» ARTICLE

****

On Drowning

This piece was originally posted as a Facebook note in March of 2014

Did you know that I almost drowned once?

I may have mentioned it to some of you. Perhaps I needed to explain a certain awkwardness I had around water. Perhaps I was simply grasping for something to talk about in a group setting; tapping a traumatic memory to relay a personal touch to the current topic of conversation, thus proving I have something to contribute.

What did you think about just now when I said I almost drowned? Perhaps you concocted some narrative in which I swim too far out during a day at the ocean: I misjudge my abilities and my mortality, forcing a local lifeguard to make a dramatic rescue. Or perhaps I fell out of a raft on white water, scrambling to keep afloat whilst dodging rocks. How very dramatic that would be.

The truth may sound unremarkable: it was a portable swimming pool in someone's backyard, filled with neighbourhood kids. The pool couldn't have been more than four feet deep and fifteen feet wide. Consider for a moment and you'll realize that you already know: it doesn't take an entire ocean's worth of water to drown a person, nor even a river's worth. Ray Charles' younger brother would tell you all it takes is a washtub and an awkward fall. A CIA agent might tell you all it takes is a bucket and a slightly flexible sense of ethics.

Before sitting down to write this, I had a bit of an epiphany. I had for much of my life, rather considered myself too self-cognizant to have any repressed memories. You hear about the phenomenon often enough: memories which are so painful or traumatic that the person who experienced them isn't actually capable of recalling them. I realized today that the drowning incident, which probably occurred when I was six or seven, went completely unrecalled until I was in my late teens, when my mother happened to mention it in conversation. In a single moment, it all came flooding back. And the most horrifying part was not the recollection of the experience, now perfectly vivid in my mind, but rather the fact that I hadn't thought about it at all since the incident occurred. The fact that something so huge and shadowy could be hiding in one's subconscious is… sobering, to say the least. You start to wonder what else could potentially be lurking under the surface. You wonder if you want to know.

You know, drowning teaches you a lot about people.

****

» DATA EXTRACT
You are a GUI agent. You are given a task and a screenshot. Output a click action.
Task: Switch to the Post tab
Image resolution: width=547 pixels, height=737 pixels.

****

» THE TASKS
1/ In the essay about nearly drowning, how deep does the writer say the backyard pool could have been at most?
2/ Continue the essay about nearly drowning, picking up after its final sentence.

» OUTPUTS
1/ No more than four feet deep.

2/
The first thing that it teaches you is that people can be selfish, oblivious morons; Especially kids. When you jump into a swimming pool with a dozen, shrieking, splashing (and perhaps most importantly), bigger, older kids, well, you might as well be jumping into white water with sharp rocks. That crowd of people is like a random force of nature. In retrospect, the water was a little too deep for me. Within moments I was being sucked under, my efforts to tread water or cling to something being stymied by a forest of joyously flailing limbs.

It's difficult to remember how long I was fighting, choking; I'd prefer not to speculate. When you need air and can't have it, every moment is an eternity. Regardless, at some point my mother had half-heard her child's shriek from across the lawn and hence come sprinting forth to pull me out of the water. The thing I remember most of that first moment back in the air is not the coughing up of poolwater, nor how soon I was able to start bawling (though I'm pretty certain it was immediately after I'd managed to expel the water and suck in my first breath), but rather the dumb stillness of the pool denizens. All those other kids, silent and static: in stark realization that they had been blissfully ignorant of my drowning. I have little doubt that my mom shouted them down with bloody murder as she fished me out.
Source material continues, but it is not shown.